I'm looking into doing it right now, but wouldn't mind a few pointers if someone has already had a crack.  
I've been mucking around trying to weld a couple of old colorbond post I had kicking around here, and no matter what I did I kept blowing holes in it.  
I wonder if they use a thicker colorbond fence post for the gates?  
Any tips or know-how would be much appreciated.  
Thanks 
Geoff  
-----------------------------------------------------

----------


## commodorenut

The material they supply for the gate perimeter is thicker - I'd hazard a guess around 1.2mm or even 1.6mm thick. 
The type I used about 15 years back had a U-channel for the horizontals, and rectangular sections for the verticals.  
Had no probs with welding my gates using a small CIGweld MIG.  Only hassle was having to use gasless wire outside, as the slightest breeze stuffed it.  
And I used old wool travel blankets to protect as much as I could from spatter. 
I did try to cheat on another gate about 8 years back & just use fencing posts (the type you tek-screw back-to-back) and it was too flimsy.  
By the time I did that one, they offered gal in-lays that you weld up as a frame first, which made a difference, but still not as good as the old stuff.

----------


## lazydays

Knock the frame up out of 25mm gal tube

----------


## Marc

I have made many gates, including colorbond gates, but wouldn't even attempt to make them from scratch. The idea of the Colorbond gate is that it looks the same as the fence. So the best you can do is to buy the kit for it from the same brand as the rest of the fence. If you are in Sydney go to Grameline Fencing supplies Australia wide | Fencing contractors Sydney | Brisbane | Perth there is where fencing contractor buy their stuff.
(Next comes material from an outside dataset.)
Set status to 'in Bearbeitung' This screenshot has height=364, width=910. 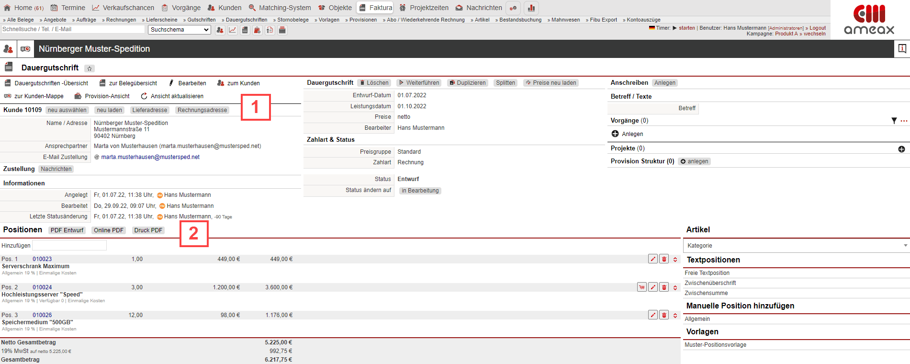[x=420, y=191]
They have a rack as you enter the parking lot to the right with all the seconds at very cheap prices. 
If you really don't want to buy anything, you will have to make the gate frame from galvanised angle, make a diagonal across on one side and use the colorbond sheets as infill. Sure you can also use pipe but it is harder to make and it will look even more odd. 
Gates for colorbond fences or pool fences are made from duragal steel and brazed with mig using silicon bronze wire before powdercoating. Whatever you do with stick or mig will burn the galvo and powdercoat and will need zinc undercoat and paint.

----------